Disobedient participants, or rather people who find their own way into our work, have become a strength of some of our work: a heart that is largely invisible to the outside, which we cherish greatly. In each work we assume that real disruption is likely and troubleshoot and ‘pre-mortem’ this in advance. However, I want to focus on what is positive here. 

When we were making The Thing I’ll Be Doing For The Rest Of My Life in Nagoya in 2013, one of the best aspects of the project for me was the invisible and spontaneous participation of volunteers and other people, and how that became central to the work. We had planned a call-out for people to pull a fishing trawler out of the sea and to push it into place in its final resting place, the park in the underpass in Nagoya. The work was made in response to the 2011 tsunami and the shifting attitudes of people in Japan to the government and authority. It was a commission for Awakening, the Aichi Triennale.  

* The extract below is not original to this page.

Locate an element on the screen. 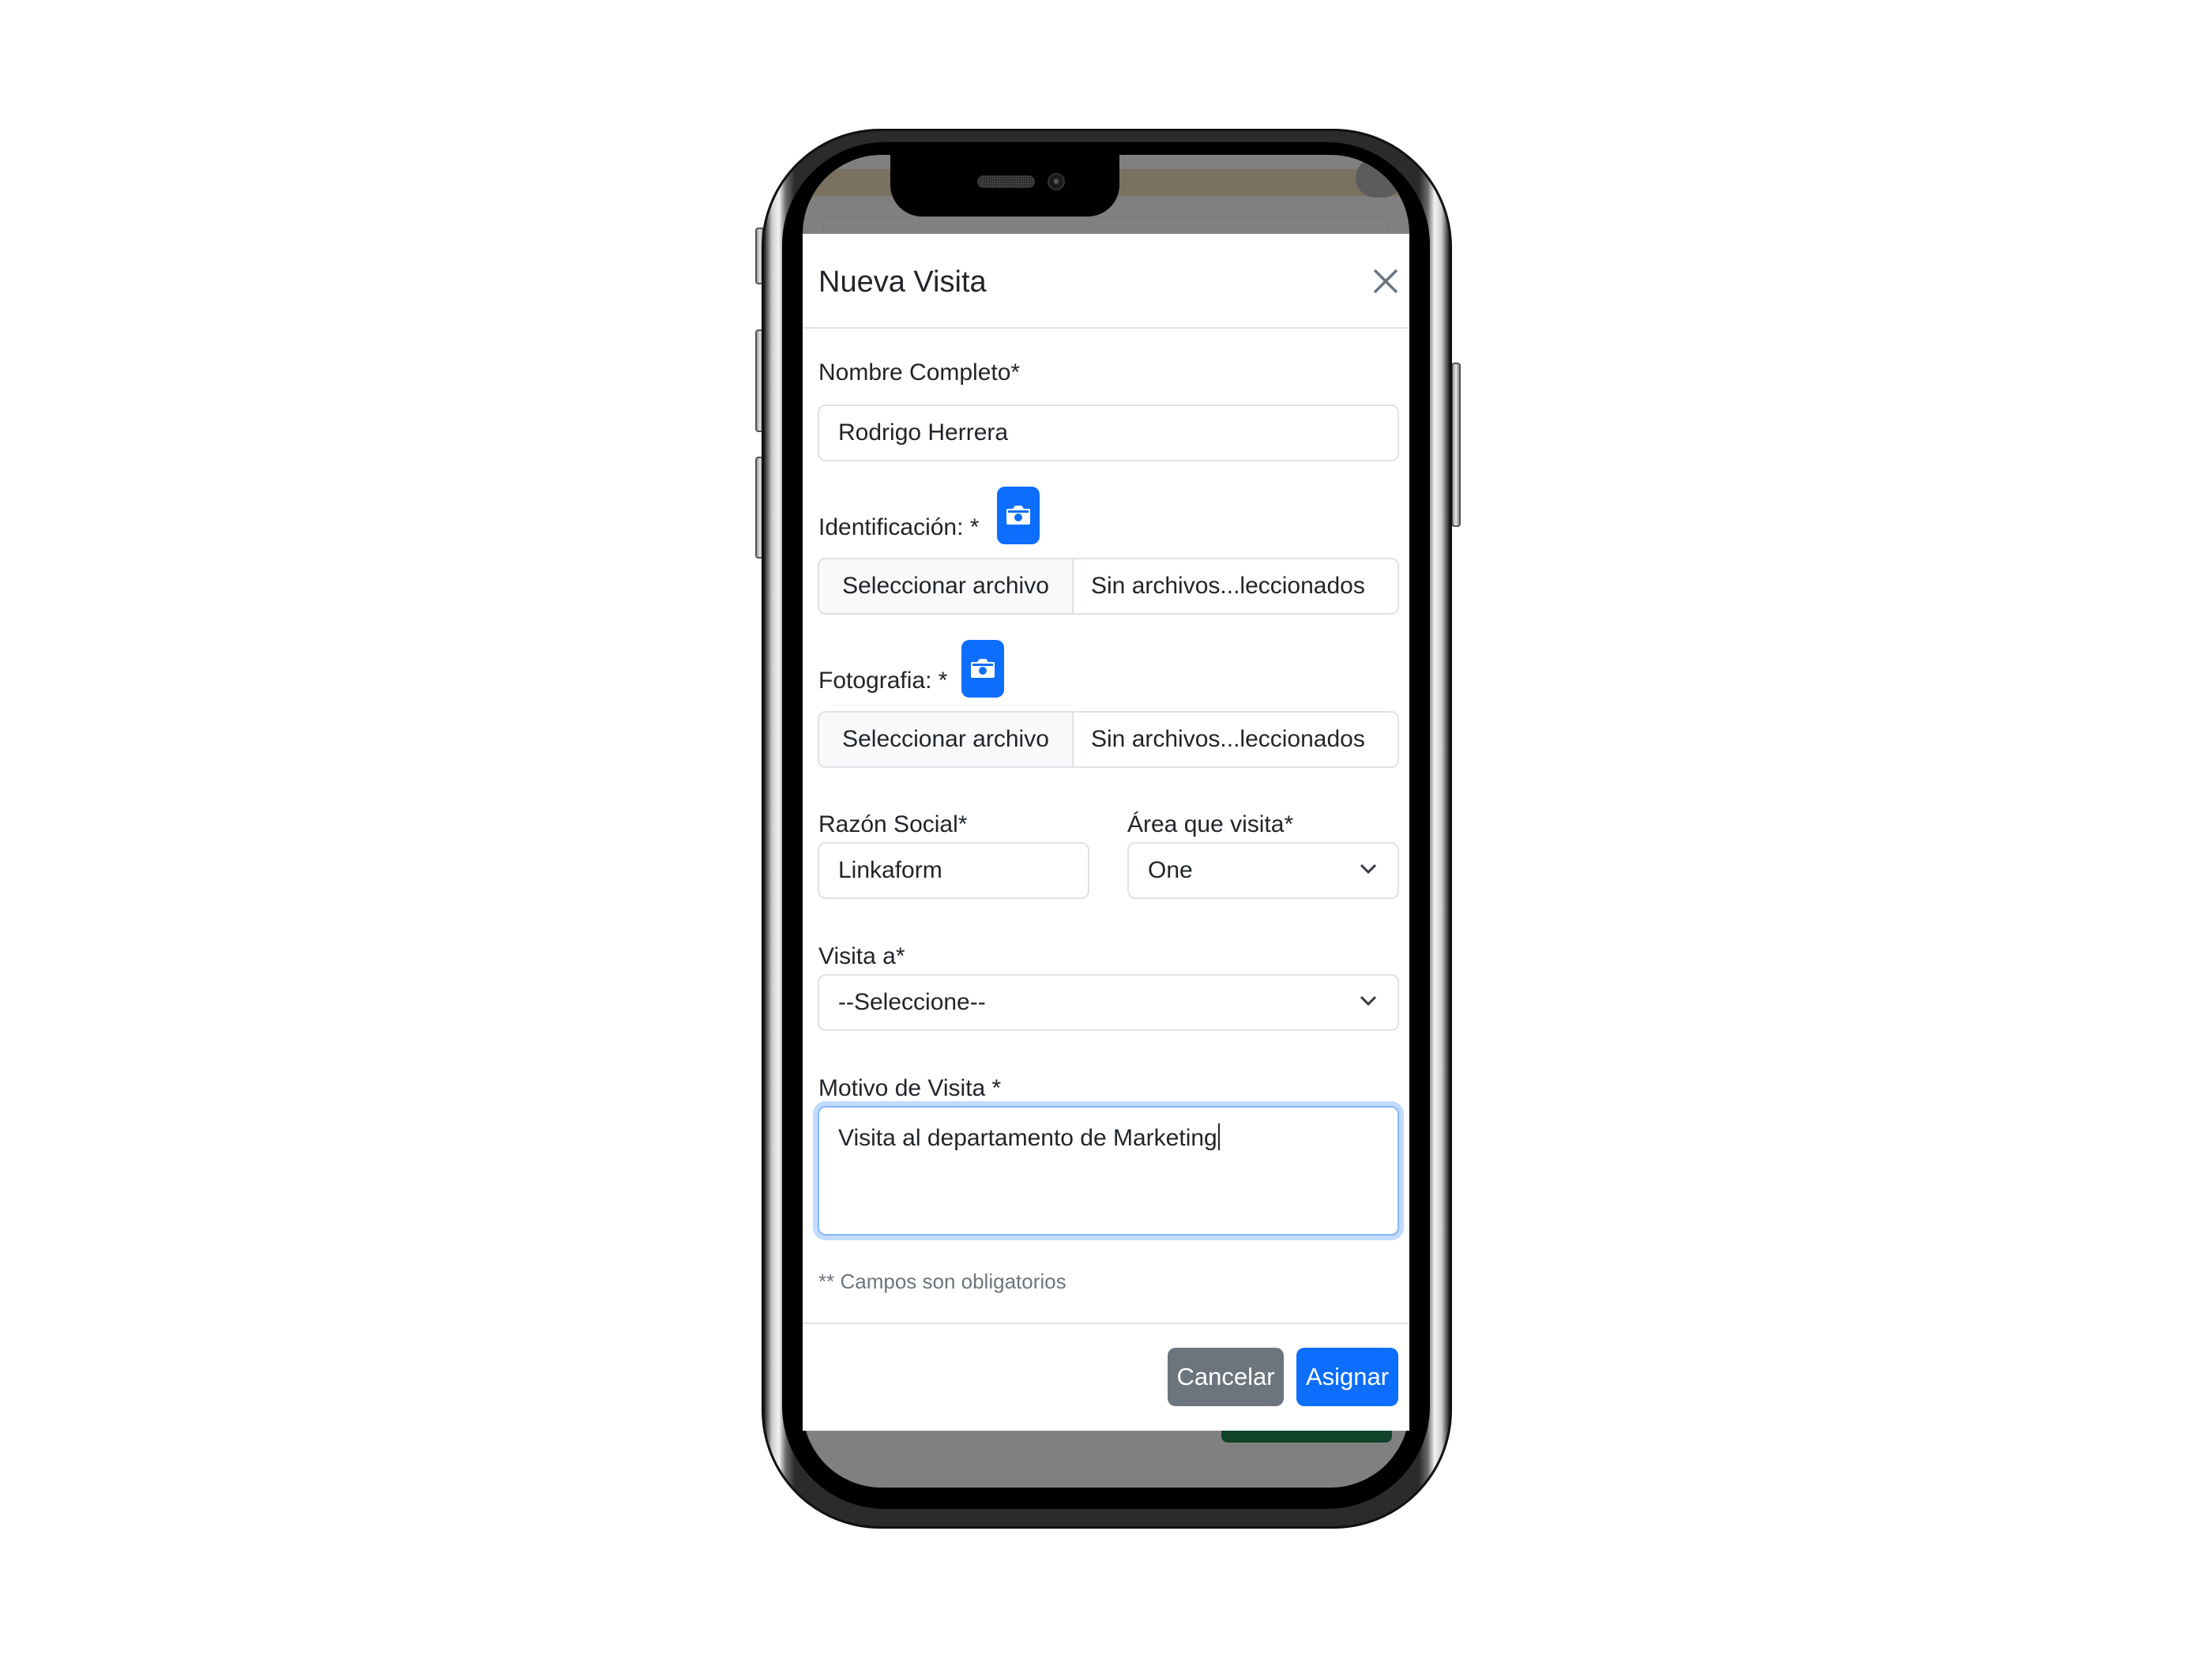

We were partly informed and inspired by Rebecca Solnit’s A Paradise Built In Hell: The Extraordinary Communities That Arise In Disaster, which elaborates on the history of ordinary human responses to disasters before the medical professionals and charities reach the site. 

But how people came out for the project – beyond what we were asking for – floored us…

Not only did we get the people for the task in hand – families, artists and strangers in beautiful kimonos – but someone came with hundreds of white gloves for everyone who was pulling (not asked for by us). Someone brought a fish barbecue to share with everyone once the boat was on land to celebrate the effort. A fisherman gave the trawler for free and towed it along the coastline with another boat as the engine no longer worked. And someone came with nautical slippers and a homemade bracelet for me to wear. When we arrived at the park in the middle of the night, a group of people turned up with stools and food for the overnight crew; and more food came in the morning for everyone who would push the boat one more time. We had not organised any of these things.   

Participation is in our DNA but this project showed me how there are spaces to insert ourselves even more into work – invited or not, how we all have something to say and how we want to do something or be a part of something. And that these edges, disobedience and emergent behaviours help to define what our work is. Participants are the invisible heart of our work and change the work without permission from the inside. We are always looking for these spaces and we trust that the public will notice these opportunities before we do.